[Saved data entries]
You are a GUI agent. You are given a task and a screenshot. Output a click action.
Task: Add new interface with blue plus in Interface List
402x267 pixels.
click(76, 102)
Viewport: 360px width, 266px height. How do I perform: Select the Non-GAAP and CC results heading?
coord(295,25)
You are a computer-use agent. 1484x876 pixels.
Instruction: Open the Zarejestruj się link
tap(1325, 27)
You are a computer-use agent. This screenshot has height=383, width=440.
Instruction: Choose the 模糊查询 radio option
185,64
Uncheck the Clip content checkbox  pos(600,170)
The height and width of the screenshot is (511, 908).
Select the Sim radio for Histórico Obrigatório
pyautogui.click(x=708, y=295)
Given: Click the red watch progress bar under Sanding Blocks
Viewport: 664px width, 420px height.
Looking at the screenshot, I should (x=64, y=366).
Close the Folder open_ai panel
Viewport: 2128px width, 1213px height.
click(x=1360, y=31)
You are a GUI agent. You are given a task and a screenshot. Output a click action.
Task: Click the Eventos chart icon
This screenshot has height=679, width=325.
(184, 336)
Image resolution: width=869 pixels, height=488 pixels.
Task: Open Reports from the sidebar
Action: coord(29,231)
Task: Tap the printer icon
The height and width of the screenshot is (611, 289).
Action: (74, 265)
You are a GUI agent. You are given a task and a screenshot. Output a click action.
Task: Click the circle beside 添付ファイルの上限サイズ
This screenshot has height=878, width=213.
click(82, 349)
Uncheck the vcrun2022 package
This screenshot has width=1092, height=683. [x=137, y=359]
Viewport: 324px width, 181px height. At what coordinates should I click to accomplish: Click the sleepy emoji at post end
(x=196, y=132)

WORK TO COMPLETE: Faithfully transcribe the whole of the data.

OUTPUT OF THE EXERCISE:
You are a GUI agent. You are given a task and a screenshot. Output a click action.
Task: Add new interface with blue plus in Interface List
402x267 pixels.
click(76, 102)
Viewport: 360px width, 266px height. How do I perform: Select the Non-GAAP and CC results heading?
coord(295,25)
You are a computer-use agent. 1484x876 pixels.
Instruction: Open the Zarejestruj się link
tap(1325, 27)
You are a computer-use agent. This screenshot has height=383, width=440.
Instruction: Choose the 模糊查询 radio option
185,64
Uncheck the Clip content checkbox  pos(600,170)
The height and width of the screenshot is (511, 908).
Select the Sim radio for Histórico Obrigatório
pyautogui.click(x=708, y=295)
Given: Click the red watch progress bar under Sanding Blocks
Viewport: 664px width, 420px height.
Looking at the screenshot, I should (x=64, y=366).
Close the Folder open_ai panel
Viewport: 2128px width, 1213px height.
click(x=1360, y=31)
You are a GUI agent. You are given a task and a screenshot. Output a click action.
Task: Click the Eventos chart icon
This screenshot has height=679, width=325.
(184, 336)
Image resolution: width=869 pixels, height=488 pixels.
Task: Open Reports from the sidebar
Action: coord(29,231)
Task: Tap the printer icon
The height and width of the screenshot is (611, 289).
Action: (74, 265)
You are a GUI agent. You are given a task and a screenshot. Output a click action.
Task: Click the circle beside 添付ファイルの上限サイズ
This screenshot has height=878, width=213.
click(82, 349)
Uncheck the vcrun2022 package
This screenshot has width=1092, height=683. [x=137, y=359]
Viewport: 324px width, 181px height. At what coordinates should I click to accomplish: Click the sleepy emoji at post end
(x=196, y=132)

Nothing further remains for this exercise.